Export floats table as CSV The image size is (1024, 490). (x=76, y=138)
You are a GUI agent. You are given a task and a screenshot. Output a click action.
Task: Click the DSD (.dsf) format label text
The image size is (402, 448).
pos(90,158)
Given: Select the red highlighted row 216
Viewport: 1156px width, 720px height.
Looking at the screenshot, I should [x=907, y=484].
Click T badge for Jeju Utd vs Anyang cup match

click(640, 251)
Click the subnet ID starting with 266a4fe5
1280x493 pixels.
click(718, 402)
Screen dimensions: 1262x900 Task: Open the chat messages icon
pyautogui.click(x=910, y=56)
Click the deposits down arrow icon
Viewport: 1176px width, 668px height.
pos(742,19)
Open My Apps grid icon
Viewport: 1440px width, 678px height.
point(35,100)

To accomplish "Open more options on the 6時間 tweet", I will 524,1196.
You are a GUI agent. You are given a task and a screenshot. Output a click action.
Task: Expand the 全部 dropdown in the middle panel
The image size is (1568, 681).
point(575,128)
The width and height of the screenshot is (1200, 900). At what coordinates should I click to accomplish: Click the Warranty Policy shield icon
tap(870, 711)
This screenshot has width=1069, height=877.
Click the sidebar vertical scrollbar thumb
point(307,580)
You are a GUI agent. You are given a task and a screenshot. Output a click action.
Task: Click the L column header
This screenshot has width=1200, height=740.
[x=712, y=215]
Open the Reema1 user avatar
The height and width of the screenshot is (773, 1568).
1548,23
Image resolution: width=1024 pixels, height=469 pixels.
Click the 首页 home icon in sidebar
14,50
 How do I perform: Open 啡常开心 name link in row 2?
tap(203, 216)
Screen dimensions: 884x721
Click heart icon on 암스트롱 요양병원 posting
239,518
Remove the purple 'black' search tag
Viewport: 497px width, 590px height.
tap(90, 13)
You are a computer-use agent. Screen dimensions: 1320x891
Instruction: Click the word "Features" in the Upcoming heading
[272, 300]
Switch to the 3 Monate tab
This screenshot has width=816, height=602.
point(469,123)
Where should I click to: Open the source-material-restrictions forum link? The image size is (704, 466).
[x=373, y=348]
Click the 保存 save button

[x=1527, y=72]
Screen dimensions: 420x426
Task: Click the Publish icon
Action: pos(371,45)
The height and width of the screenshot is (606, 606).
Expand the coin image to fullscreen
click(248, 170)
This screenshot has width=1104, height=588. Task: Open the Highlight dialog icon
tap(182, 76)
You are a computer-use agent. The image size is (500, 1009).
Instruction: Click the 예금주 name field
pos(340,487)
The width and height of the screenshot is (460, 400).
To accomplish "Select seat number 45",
+++
§ **Work to complete**
In the records, locate each line holding the string "Select" and copy it.

§ **Solution to this task**
Given: Select the red highlighted row 216
To accomplish "Select seat number 45",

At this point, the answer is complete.